§ **List of tasks**
1 > Decide whether each statement below agrees with the passage on the petroleum tax at marine terminals. For each, answer yes or no and quote the words of the passage that decide it.
(a) The presumption that receipt at the second marine terminal is taxable can be rebutted.
(b) In Example 2, the tax at the second marine terminal is due on the full volume of the petroleum product.
(c) A credit against the tax is allowed for crude oil or petroleum products exported from the state.
2 > Answer these questions from the passage on the petroleum tax at marine terminals:
(a) Which two petroleum products are named as refined from the commingled crude oil?
(b) Besides information on the invoice, what may serve as proof to rebut the presumption?
(c) Which RCW section is cited for the export credit?
3 > Write a continuation of the passage on the petroleum tax at marine terminals, beginning right after its last line.

§ **Selected passage**
• • •
The commingled crude oil is refined into two petroleum products such as jet
kerosene and unleaded gasoline. The petroleum products are then placed on
separate waterborne vessels or barges and are shipped to a second marine
terminal in this state. The receipt of petroleum products at the second marine
terminal is presumed to be subject to the tax. The presumption may be rebutted
by proof of what portion of each product of the shipment was previously subject
to tax. Proof may be made by means of information on the invoice or a written
certification that substantially conforms with the requirements set forth in
subsection (7)(a) of this rule.
(c)
Example 2. Petroleum product is received at a marine terminal in
this state and the tax is remitted. Substances that were not previously subject
to the tax are added to the petroleum product resulting in an increase of the
volume of the petroleum product. The petroleum product is then placed on a
waterborne vessel or barge and received at a second marine terminal in this
state. At time of receipt at the second marine terminal, the tax is due on the
incremental increase in volume of the petroleum product caused by the addition
of the substances.
(8)
Export credit. A credit is allowed against the tax for any crude
oil or petroleum products exported from or sold for export from the state.
RCW
82.23B.040.
(a)
• • •
§ **Data**
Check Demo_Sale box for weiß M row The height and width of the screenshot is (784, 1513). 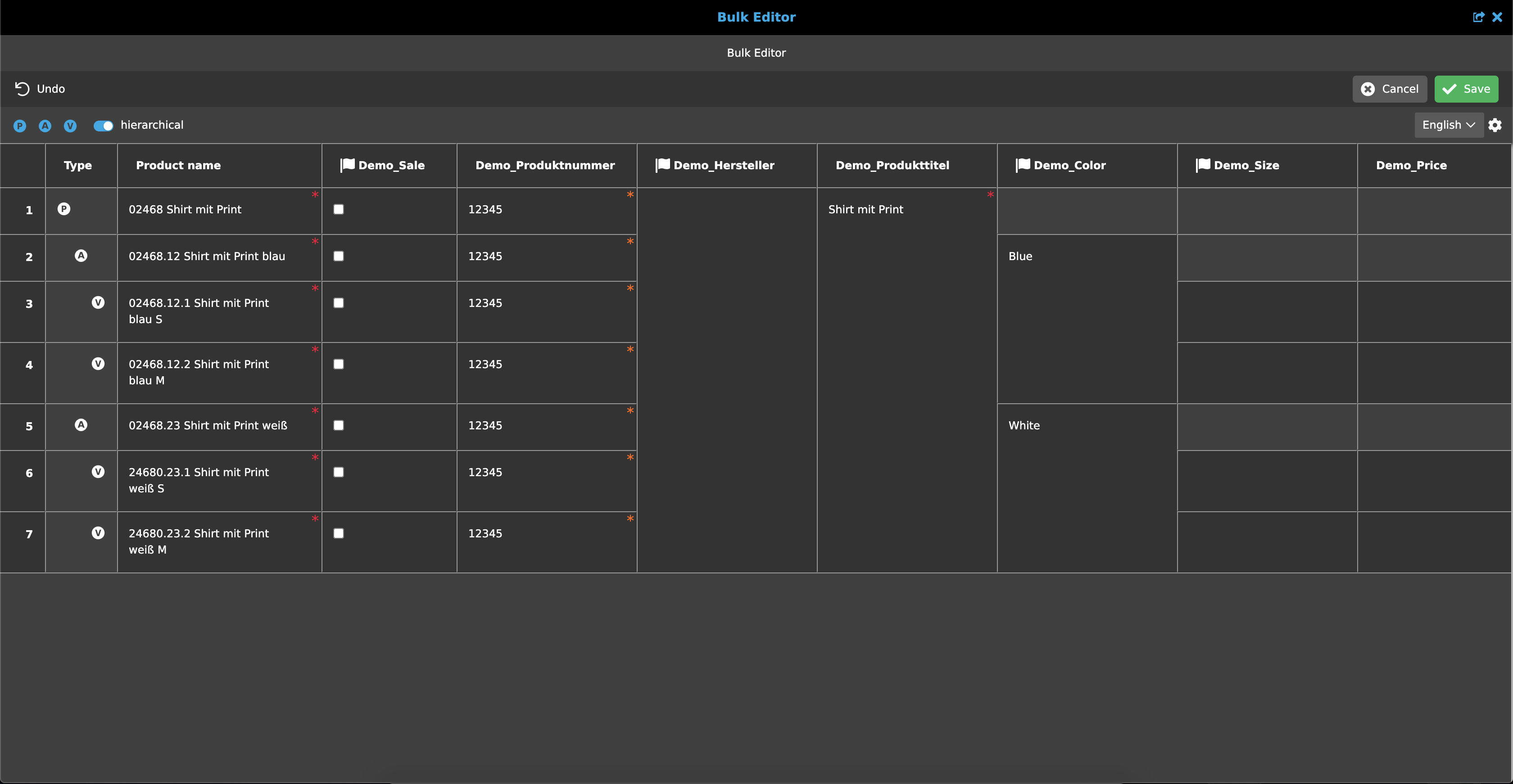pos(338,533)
• • •
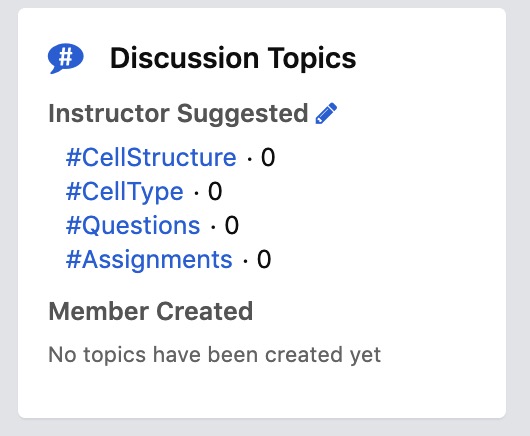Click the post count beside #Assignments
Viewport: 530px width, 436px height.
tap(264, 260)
• • •
§ **Results in order**
1 >
(a) Yes: "The presumption may be rebutted"
(b) No: "the tax is due on the incremental increase in volume of the petroleum product caused by the addition of the substances"
(c) Yes: "A credit is allowed against the tax for any crude oil or petroleum products exported from or sold for export from the state"

2 >
(a) Jet kerosene and unleaded gasoline.
(b) A written certification that substantially conforms with the requirements set forth in subsection (7)(a) of the rule.
(c) RCW 82.23B.040.

3 >
Credit for previously taxed
product. Any person who exports or sells for export any previously taxed
product may take an export credit. When the person taking the export credit is
not the person who remitted the tax, the proof of payment of tax may be made by
information on an invoice or written certification that substantially conforms
to the requirements set forth in subsection (7)(a) of this rule.
(b)
When product is exported. A
person exports product when the person actually transports the product beyond
the borders of this state for purposes of sale, or delivers the product to a
common carrier for delivery and subsequent sale or use at a point outside this
state. Documentation of export is described in (d) of this
subsection.
(c)
Sales of
previously taxed product for export. A person sells product for export
when, as a necessary incident to a contract of sale, the seller agrees to, and
does deliver previously taxed product:
(i) To
the buyer at a destination outside this state;
(ii) To a carrier consigned to and for
transportation to a destination outside this state;
(iii) To the buyer alongside or aboard a
vessel or other vehicle of transportation under circumstances where it is clear
that the process of exporting the product has begun; or
(iv) Into a pipeline for transportation to a
destination outside this state.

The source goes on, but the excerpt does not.